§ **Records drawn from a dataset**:
..........

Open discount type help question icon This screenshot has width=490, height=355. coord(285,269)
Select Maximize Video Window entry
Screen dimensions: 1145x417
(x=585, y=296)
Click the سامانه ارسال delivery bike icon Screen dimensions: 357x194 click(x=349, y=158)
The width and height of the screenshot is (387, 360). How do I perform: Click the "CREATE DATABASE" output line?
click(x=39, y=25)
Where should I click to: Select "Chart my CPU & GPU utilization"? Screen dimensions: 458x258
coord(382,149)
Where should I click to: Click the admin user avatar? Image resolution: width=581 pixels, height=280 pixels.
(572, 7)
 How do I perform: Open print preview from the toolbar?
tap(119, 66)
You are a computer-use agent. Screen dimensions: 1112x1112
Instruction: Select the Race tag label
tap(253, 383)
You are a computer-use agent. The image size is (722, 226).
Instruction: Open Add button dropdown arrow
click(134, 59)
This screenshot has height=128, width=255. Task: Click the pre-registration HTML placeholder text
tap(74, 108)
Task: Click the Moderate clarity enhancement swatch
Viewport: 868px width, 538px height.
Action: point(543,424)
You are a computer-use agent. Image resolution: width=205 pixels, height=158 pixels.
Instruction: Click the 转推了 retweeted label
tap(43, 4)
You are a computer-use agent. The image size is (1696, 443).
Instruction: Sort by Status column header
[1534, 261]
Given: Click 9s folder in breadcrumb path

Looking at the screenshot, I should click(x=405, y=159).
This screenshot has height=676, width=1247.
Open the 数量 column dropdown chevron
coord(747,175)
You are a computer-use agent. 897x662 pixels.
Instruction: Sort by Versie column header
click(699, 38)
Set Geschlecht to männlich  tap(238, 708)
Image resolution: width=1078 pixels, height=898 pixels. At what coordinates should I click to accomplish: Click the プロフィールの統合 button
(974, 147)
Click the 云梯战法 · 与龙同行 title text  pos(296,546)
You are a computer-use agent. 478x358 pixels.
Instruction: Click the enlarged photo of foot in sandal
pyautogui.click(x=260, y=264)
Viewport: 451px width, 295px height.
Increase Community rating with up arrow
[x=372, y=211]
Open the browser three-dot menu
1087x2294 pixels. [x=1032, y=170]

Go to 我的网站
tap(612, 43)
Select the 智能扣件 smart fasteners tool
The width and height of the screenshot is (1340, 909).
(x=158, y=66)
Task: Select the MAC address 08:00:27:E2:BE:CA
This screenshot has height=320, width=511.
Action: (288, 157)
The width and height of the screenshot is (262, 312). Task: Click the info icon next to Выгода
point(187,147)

..........

§ **EXERCISE OBJECTIVE**: Every record above is to be transcribed exactly.

§ **OUTPUT BELOW**:
Open discount type help question icon This screenshot has width=490, height=355. coord(285,269)
Select Maximize Video Window entry
Screen dimensions: 1145x417
(x=585, y=296)
Click the سامانه ارسال delivery bike icon Screen dimensions: 357x194 click(x=349, y=158)
The width and height of the screenshot is (387, 360). How do I perform: Click the "CREATE DATABASE" output line?
click(x=39, y=25)
Where should I click to: Select "Chart my CPU & GPU utilization"? Screen dimensions: 458x258
coord(382,149)
Where should I click to: Click the admin user avatar? Image resolution: width=581 pixels, height=280 pixels.
(572, 7)
 How do I perform: Open print preview from the toolbar?
tap(119, 66)
You are a computer-use agent. Screen dimensions: 1112x1112
Instruction: Select the Race tag label
tap(253, 383)
You are a computer-use agent. The image size is (722, 226).
Instruction: Open Add button dropdown arrow
click(134, 59)
This screenshot has height=128, width=255. Task: Click the pre-registration HTML placeholder text
tap(74, 108)
Task: Click the Moderate clarity enhancement swatch
Viewport: 868px width, 538px height.
Action: point(543,424)
You are a computer-use agent. Image resolution: width=205 pixels, height=158 pixels.
Instruction: Click the 转推了 retweeted label
tap(43, 4)
You are a computer-use agent. The image size is (1696, 443).
Instruction: Sort by Status column header
[1534, 261]
Given: Click 9s folder in breadcrumb path

Looking at the screenshot, I should click(x=405, y=159).
This screenshot has height=676, width=1247.
Open the 数量 column dropdown chevron
coord(747,175)
You are a computer-use agent. 897x662 pixels.
Instruction: Sort by Versie column header
click(699, 38)
Set Geschlecht to männlich  tap(238, 708)
Image resolution: width=1078 pixels, height=898 pixels. At what coordinates should I click to accomplish: Click the プロフィールの統合 button
(974, 147)
Click the 云梯战法 · 与龙同行 title text  pos(296,546)
You are a computer-use agent. 478x358 pixels.
Instruction: Click the enlarged photo of foot in sandal
pyautogui.click(x=260, y=264)
Viewport: 451px width, 295px height.
Increase Community rating with up arrow
[x=372, y=211]
Open the browser three-dot menu
1087x2294 pixels. [x=1032, y=170]

Go to 我的网站
tap(612, 43)
Select the 智能扣件 smart fasteners tool
The width and height of the screenshot is (1340, 909).
(x=158, y=66)
Task: Select the MAC address 08:00:27:E2:BE:CA
This screenshot has height=320, width=511.
Action: (288, 157)
The width and height of the screenshot is (262, 312). Task: Click the info icon next to Выгода
point(187,147)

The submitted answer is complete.